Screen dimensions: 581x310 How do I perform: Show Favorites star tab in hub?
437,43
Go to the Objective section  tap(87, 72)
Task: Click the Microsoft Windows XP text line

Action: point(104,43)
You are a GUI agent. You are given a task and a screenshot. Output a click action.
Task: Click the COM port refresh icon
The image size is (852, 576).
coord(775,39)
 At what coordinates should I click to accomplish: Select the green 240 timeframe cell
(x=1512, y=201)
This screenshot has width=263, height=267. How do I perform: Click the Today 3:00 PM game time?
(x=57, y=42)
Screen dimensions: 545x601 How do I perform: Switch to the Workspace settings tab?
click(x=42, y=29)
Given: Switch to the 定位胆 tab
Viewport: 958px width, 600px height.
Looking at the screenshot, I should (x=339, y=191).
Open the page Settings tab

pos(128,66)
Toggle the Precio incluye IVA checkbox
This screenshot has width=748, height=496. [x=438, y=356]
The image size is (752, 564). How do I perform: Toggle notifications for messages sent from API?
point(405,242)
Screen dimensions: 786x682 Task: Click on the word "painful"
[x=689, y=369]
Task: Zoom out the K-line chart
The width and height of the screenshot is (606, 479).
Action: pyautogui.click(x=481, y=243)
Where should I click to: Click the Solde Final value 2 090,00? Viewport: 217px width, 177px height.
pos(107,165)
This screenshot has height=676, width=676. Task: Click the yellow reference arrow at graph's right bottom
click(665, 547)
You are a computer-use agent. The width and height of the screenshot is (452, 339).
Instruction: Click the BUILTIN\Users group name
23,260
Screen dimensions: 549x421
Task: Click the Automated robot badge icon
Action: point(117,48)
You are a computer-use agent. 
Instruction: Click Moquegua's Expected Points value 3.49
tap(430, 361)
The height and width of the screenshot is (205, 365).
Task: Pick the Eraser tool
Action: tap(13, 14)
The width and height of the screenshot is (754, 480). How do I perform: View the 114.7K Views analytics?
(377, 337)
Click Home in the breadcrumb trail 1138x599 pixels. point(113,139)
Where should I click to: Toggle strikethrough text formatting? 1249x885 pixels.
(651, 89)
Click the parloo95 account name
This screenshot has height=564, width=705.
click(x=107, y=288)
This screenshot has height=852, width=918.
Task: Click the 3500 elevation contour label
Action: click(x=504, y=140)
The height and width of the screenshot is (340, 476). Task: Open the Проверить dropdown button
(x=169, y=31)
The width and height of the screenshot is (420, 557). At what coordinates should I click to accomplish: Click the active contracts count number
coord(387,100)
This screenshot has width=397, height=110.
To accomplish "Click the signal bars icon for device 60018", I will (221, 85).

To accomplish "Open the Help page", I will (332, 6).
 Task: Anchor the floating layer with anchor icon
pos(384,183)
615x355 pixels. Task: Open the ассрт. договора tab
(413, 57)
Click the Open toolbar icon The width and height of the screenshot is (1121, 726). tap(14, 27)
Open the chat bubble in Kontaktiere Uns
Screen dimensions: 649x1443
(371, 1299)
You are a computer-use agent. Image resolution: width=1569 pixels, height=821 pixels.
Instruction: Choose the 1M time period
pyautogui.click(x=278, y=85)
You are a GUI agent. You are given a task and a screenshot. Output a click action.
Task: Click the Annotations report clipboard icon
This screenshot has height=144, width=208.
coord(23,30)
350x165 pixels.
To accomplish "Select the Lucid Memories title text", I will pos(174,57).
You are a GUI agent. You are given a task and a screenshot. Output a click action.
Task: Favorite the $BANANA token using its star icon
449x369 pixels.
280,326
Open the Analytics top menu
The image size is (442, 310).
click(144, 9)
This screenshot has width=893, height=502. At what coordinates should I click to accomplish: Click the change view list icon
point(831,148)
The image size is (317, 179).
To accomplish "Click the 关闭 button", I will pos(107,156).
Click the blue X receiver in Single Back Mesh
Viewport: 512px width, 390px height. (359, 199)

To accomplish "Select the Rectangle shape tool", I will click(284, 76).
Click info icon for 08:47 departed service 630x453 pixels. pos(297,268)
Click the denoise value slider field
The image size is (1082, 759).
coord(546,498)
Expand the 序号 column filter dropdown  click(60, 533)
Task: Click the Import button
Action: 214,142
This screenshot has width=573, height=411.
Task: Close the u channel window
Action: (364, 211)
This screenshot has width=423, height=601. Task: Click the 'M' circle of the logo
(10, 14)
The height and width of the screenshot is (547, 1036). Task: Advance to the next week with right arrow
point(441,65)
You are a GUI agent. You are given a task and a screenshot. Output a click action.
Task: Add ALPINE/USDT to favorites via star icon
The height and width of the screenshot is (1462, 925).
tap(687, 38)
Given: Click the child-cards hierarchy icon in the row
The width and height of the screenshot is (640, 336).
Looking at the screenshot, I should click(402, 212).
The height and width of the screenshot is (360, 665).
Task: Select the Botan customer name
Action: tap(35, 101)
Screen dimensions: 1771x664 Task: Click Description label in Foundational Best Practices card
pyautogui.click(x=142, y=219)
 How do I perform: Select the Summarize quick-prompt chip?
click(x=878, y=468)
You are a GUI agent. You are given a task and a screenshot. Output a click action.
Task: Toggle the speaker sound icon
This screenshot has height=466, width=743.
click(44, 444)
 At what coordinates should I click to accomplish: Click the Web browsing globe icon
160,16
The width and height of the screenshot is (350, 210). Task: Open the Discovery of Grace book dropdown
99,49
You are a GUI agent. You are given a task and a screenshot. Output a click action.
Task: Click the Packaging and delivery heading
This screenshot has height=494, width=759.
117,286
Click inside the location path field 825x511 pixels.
=======
■ TASK REQUIREMENTS: Out of the entries, report each line that contains the word "computer".

■ RESPONSE BOX:
You are a computer-use agent. The width and height of the screenshot is (452, 339).
You are a computer-use agent. 
You are a computer-use agent. Image resolution: width=1569 pixels, height=821 pixels.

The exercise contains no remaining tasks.